À un peu plus de deux ans de la fin de son mandat, le bilan d’Alassane Ouattara est régulièrement passé au scanner par bon nombre d’Ivoiriens. Mais là où les regards se focalisent le plus, c’est l’éventualité d’un troisième mandat pour le président ivoirien.
Alassane Ouattara, l’homme des grandes réalisations
L’objectif d’Alassane Ouattara, dès son accession à la Magistrature suprême en avril 2011, était de faire de la Côte d’Ivoire un pays émergent à l’horizon 2020. A cet effet, le chef de l’Etat ivoirien avait lancé son Programme présidentiel d’urgence (PPU) dans l’optique de réaliser de grands projets de développement et la construction de plusieurs infrastructures économiques à travers le pays.
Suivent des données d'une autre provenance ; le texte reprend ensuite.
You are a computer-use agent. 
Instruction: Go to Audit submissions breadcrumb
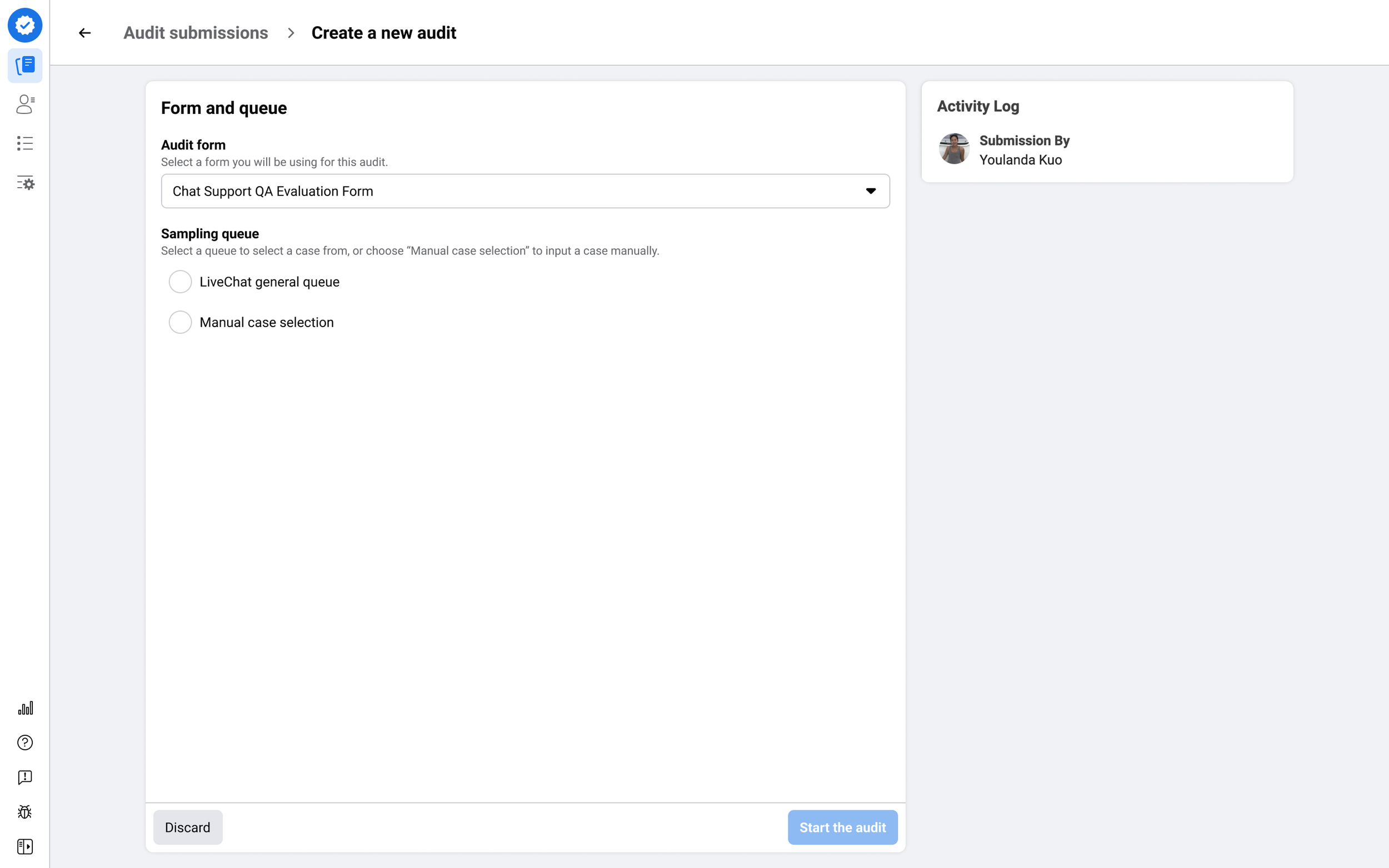(196, 33)
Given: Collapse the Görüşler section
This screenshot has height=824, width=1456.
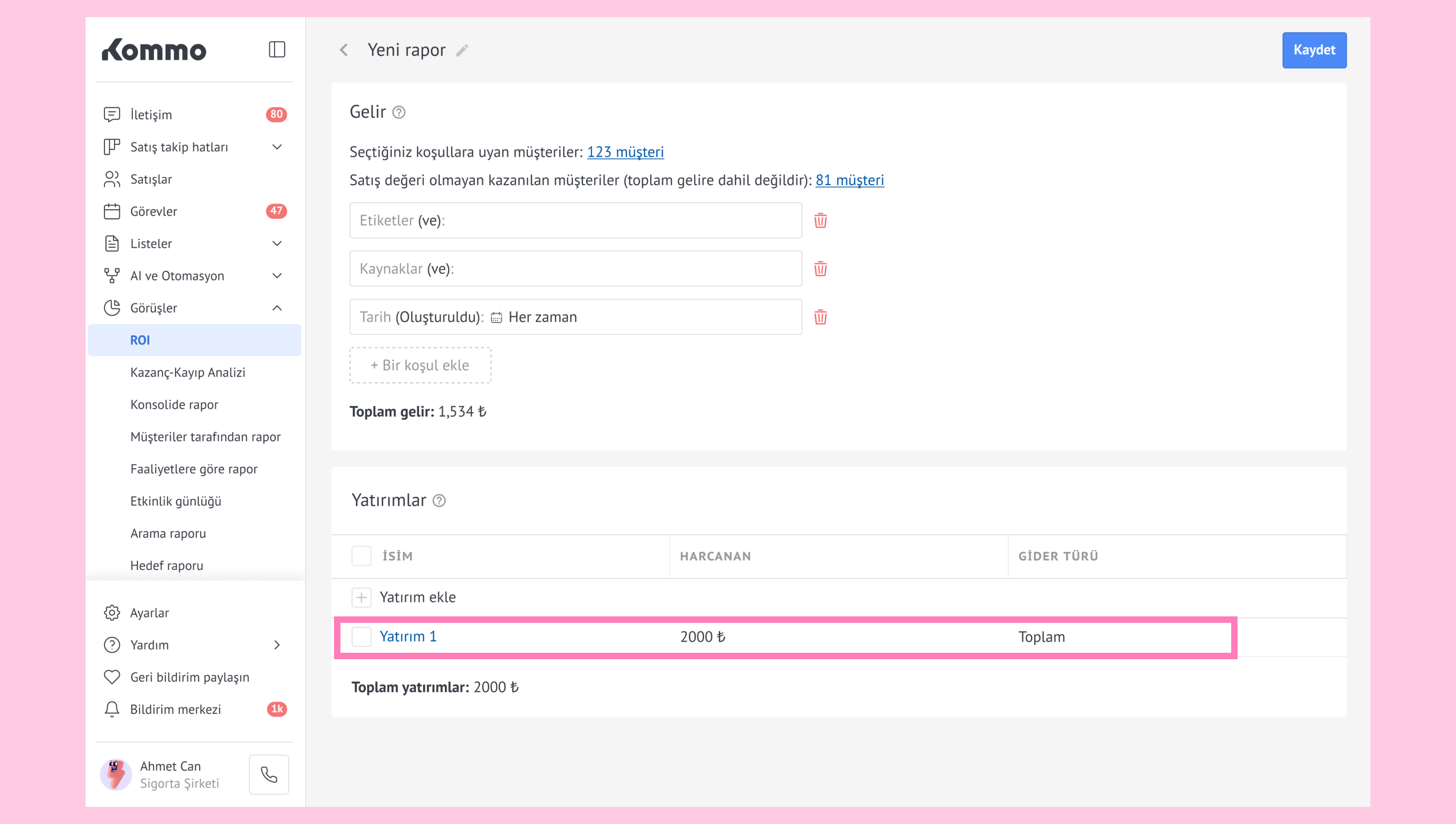Looking at the screenshot, I should (x=277, y=308).
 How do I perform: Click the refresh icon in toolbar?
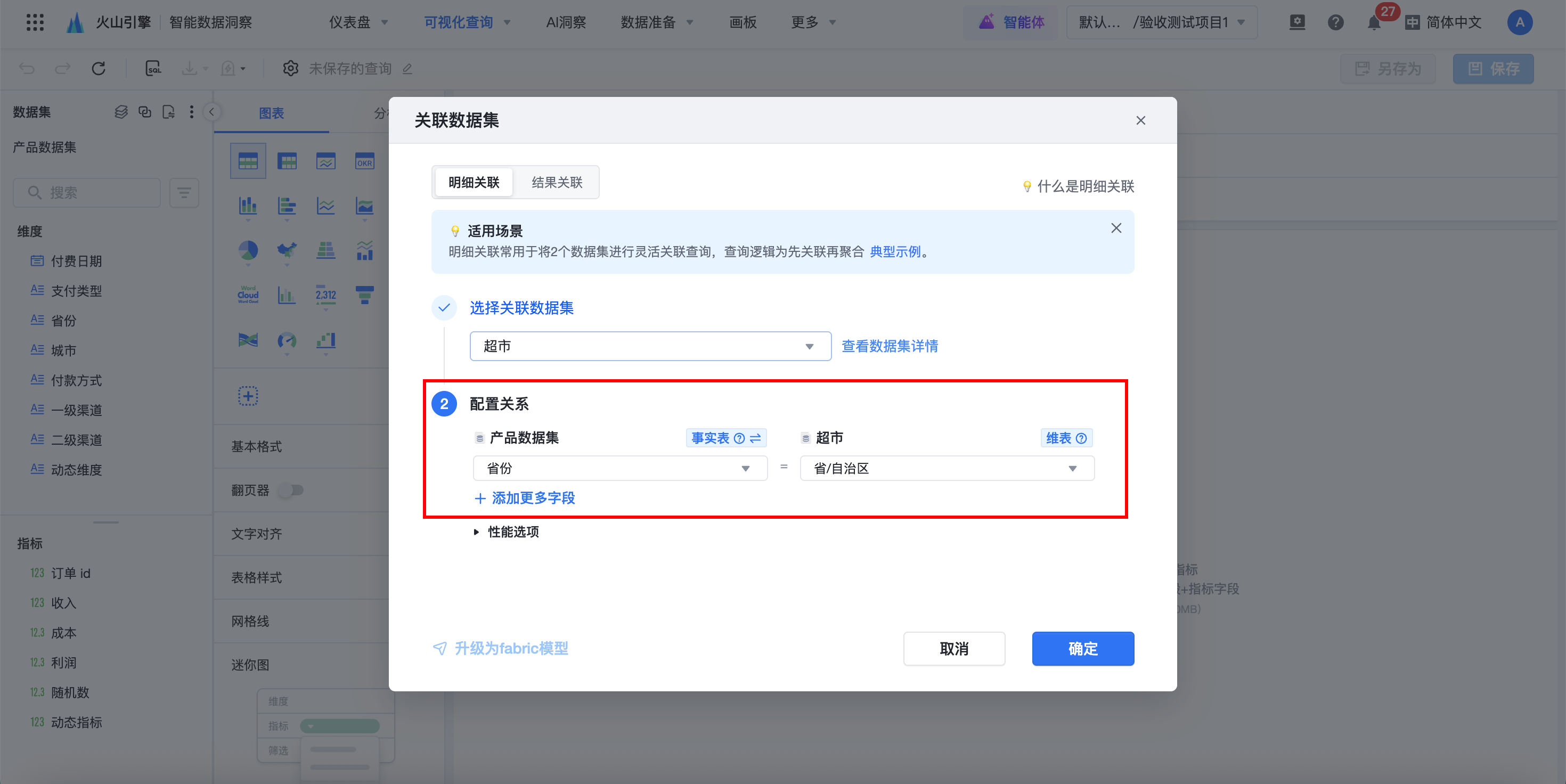click(99, 68)
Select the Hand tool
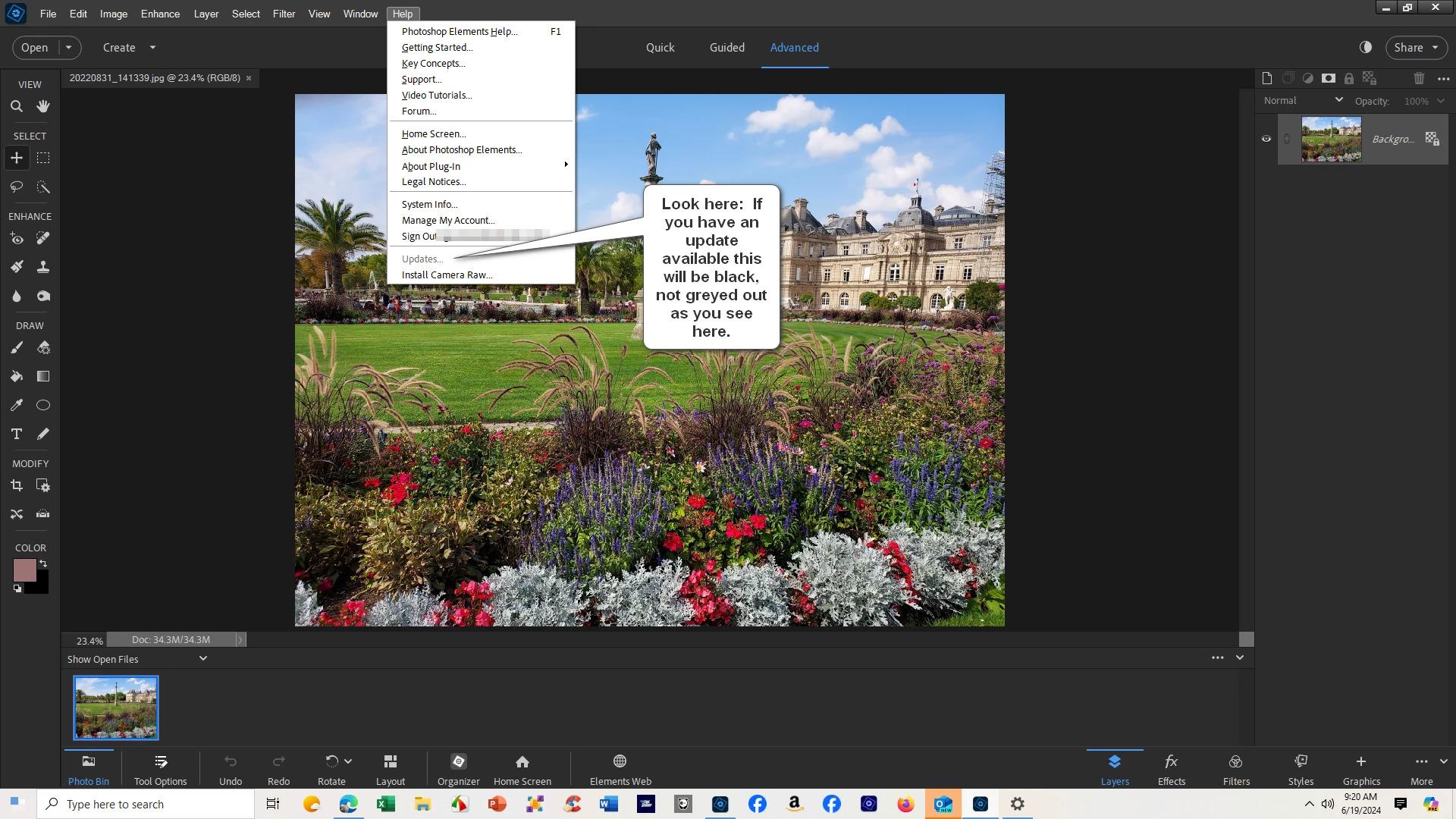Image resolution: width=1456 pixels, height=819 pixels. click(x=43, y=106)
Des routes, des ponts, des logements sociaux, des centres de santé, des écoles et universités, l’électrification et l’hydraulique villageoises… sont autant de réalisations qui ont permis à la Côte d’Ivoire d’avoir fière allure après près d’une décennie de crise, et surtout d’une crise postélectorale très meurtrière et très destructrice.
Le pic de toutes ces réalisations est, à n’en point douter, la construction du 3e pont dit « pont Henri Konan Bédié » reliant la commune de Marcory à celle de Cocody (Riviera). Lors de l’inauguration de cet joyau architectural qui a coûté 124 435 000 000 FCFA HT, l’ex-président Bédié, dont le nom a été attribué à ce pont, a déclaré à l’endroit du président Alassane Ouattara pour ce bel hommage à lui rendu : « Ce pont vaut à lui seul un deuxième mandat. »
Alassane Ouattara et la 3e République
Joingnant l’acte à la parole, Henri Konan Bédié a lancé, depuis Daoukro, un appel aux militants et sympathisants de son parti en vue de soutenir la réélection d’Alassane Ouattara. Ce qui fut effectivement fait en octobre 2015 dès le premier tour de l’élection présidentielle avec 83,66 % des suffrages.
Après cette brillante réélection, le président Ouattara a entrepris de doter la Côte d’Ivoire d’une nouvelle Constitution. Cette loi fondamentale fut adoptée par référendum en octobre 2016 avec 93,42% des suffrages exprimés. Ainsi naquit la Troisième République.
Cependant, en vertu de l’Article 55 de la nouvelle Constitution, le verrou constitutionnel de la limitation de l’âge à 75 ans a été sauté. Aussi, toute personne âgé d’au moins 35 ans peut donc se porter candidat s’il remplit les autres conditions d’éligibilité.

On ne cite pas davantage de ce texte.